* **Task instructions**
Using the records that follow, copy every line containing the word "computer".

### Material to process ###

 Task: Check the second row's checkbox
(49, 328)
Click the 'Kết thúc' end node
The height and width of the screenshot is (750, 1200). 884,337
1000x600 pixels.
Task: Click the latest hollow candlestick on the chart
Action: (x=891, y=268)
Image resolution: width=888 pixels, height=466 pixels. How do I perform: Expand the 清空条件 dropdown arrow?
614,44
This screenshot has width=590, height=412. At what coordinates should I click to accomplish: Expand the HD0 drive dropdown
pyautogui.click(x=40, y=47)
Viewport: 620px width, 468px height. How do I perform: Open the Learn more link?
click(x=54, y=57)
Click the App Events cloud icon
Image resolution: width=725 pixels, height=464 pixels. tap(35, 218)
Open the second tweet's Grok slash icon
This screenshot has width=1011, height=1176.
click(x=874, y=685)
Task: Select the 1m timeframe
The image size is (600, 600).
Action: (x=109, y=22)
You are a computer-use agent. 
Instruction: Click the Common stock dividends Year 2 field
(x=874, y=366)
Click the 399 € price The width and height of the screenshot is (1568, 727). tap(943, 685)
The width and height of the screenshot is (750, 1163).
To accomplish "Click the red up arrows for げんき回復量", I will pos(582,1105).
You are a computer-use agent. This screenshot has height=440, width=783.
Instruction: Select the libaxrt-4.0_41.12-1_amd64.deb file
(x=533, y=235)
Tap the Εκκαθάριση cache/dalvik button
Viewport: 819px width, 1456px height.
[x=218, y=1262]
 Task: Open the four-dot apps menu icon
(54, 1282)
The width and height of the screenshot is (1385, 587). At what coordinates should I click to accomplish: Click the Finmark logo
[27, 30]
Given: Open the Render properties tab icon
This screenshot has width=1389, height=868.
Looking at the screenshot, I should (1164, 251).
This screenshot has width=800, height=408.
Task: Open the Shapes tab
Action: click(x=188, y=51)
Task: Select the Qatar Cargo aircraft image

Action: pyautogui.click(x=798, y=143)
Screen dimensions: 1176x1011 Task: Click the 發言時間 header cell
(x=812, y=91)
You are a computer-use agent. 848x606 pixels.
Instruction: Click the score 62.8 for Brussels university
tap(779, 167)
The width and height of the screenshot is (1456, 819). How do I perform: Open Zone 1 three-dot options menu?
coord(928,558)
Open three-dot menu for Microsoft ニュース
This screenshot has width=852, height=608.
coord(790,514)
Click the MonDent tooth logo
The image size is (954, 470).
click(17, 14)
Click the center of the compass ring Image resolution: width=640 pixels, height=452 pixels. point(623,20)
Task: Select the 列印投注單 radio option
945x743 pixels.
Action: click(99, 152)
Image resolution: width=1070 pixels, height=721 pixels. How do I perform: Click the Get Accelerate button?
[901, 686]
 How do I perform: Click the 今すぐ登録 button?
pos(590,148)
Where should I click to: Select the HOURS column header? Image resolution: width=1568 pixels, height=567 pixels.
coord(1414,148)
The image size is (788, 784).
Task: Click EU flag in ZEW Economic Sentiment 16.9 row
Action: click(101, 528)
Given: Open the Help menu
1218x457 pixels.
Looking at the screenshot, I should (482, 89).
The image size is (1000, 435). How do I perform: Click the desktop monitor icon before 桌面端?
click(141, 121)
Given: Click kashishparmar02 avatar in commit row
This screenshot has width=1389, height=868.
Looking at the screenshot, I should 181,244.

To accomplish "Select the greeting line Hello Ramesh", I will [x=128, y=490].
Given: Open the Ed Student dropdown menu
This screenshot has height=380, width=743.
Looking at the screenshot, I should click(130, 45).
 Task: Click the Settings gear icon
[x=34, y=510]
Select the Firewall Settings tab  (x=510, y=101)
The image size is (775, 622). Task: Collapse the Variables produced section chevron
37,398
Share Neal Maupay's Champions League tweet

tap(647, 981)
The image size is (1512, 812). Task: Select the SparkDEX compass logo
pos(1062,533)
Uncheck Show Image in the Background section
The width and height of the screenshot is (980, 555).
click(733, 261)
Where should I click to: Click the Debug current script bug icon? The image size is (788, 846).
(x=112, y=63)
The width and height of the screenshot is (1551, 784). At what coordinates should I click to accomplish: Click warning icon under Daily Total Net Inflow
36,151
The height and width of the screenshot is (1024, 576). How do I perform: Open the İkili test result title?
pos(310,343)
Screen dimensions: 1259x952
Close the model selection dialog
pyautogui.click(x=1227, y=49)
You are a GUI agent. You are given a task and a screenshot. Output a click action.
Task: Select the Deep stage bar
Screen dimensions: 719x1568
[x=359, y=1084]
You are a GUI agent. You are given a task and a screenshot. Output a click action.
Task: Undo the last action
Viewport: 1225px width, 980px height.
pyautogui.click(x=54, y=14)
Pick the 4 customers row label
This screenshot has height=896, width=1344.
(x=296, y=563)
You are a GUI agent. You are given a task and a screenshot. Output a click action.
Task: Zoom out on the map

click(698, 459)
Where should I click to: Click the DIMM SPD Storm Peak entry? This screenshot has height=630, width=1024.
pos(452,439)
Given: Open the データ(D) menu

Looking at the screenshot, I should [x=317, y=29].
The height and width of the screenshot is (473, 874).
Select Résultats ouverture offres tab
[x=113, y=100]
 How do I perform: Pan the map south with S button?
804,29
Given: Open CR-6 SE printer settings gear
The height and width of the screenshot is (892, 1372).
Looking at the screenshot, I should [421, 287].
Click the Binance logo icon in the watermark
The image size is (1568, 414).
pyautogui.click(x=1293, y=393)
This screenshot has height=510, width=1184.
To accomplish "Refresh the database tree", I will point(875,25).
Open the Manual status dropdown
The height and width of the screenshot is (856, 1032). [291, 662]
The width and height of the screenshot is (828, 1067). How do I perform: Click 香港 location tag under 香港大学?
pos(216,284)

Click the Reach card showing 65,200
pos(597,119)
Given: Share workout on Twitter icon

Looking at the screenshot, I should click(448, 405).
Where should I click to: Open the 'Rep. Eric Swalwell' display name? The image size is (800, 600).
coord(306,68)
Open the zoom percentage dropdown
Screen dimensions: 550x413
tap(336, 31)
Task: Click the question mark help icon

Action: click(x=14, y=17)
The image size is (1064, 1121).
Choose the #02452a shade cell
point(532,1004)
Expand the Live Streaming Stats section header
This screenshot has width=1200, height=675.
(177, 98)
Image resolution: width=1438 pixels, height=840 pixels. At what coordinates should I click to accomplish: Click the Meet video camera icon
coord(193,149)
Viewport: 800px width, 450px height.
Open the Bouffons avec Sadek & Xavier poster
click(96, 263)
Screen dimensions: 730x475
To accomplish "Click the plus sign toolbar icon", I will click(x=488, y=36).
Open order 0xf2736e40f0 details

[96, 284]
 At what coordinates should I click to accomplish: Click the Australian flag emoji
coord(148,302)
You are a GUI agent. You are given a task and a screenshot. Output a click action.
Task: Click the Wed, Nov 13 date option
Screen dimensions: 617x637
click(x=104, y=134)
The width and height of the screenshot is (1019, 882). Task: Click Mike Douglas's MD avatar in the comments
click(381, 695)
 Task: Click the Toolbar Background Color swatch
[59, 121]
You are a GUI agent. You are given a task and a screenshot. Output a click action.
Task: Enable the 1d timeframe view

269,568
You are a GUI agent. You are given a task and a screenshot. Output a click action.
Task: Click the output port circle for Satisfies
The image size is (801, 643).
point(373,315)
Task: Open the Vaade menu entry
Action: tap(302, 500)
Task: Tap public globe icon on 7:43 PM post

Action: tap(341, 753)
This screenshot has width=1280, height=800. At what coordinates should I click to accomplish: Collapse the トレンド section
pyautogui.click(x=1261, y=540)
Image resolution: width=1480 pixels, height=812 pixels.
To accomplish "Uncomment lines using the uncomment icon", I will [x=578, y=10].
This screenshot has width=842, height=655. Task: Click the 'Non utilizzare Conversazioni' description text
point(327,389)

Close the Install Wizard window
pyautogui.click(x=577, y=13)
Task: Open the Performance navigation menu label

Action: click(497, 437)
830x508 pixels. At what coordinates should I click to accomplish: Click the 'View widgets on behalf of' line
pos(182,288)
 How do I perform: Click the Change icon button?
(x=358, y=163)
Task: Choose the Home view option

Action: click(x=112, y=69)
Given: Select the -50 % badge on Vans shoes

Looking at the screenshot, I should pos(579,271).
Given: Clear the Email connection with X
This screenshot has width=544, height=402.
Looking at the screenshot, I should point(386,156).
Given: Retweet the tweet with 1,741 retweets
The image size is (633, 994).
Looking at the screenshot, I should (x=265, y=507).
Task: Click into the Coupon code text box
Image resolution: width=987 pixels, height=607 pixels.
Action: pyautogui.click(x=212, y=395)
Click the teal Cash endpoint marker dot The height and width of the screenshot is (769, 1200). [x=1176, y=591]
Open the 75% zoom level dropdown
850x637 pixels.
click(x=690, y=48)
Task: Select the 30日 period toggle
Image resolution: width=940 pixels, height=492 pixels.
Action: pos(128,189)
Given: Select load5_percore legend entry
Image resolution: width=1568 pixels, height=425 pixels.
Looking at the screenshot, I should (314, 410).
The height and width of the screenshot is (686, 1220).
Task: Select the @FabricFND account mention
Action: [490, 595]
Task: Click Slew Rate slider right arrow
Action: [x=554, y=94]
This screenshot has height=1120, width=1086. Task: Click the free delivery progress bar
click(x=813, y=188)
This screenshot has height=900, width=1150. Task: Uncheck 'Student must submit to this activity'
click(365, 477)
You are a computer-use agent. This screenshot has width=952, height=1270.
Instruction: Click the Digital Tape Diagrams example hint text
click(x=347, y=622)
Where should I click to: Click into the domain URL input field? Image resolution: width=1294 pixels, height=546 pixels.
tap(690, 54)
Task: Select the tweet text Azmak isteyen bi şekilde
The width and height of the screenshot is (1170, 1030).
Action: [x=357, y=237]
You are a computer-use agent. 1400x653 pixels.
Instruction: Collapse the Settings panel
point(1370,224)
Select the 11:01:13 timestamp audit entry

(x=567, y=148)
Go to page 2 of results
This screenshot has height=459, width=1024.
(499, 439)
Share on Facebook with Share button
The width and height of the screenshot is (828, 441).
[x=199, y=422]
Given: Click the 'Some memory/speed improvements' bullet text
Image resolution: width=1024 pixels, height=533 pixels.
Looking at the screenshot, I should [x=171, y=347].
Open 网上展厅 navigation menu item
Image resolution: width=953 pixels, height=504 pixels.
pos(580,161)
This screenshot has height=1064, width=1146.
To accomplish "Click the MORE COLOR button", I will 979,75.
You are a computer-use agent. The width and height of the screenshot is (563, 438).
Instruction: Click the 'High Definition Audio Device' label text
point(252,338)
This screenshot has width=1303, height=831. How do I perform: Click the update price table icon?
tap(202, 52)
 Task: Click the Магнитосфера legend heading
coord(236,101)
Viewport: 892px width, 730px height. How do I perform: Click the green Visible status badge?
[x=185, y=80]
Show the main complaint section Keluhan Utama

###

* **Exercise response**
You are a computer-use agent. 
You are a computer-use agent. This screenshot has height=440, width=783.
You are a computer-use agent. 848x606 pixels.
You are a computer-use agent. This screenshot has width=952, height=1270.
You are a computer-use agent. 1400x653 pixels.
You are a computer-use agent. The width and height of the screenshot is (563, 438).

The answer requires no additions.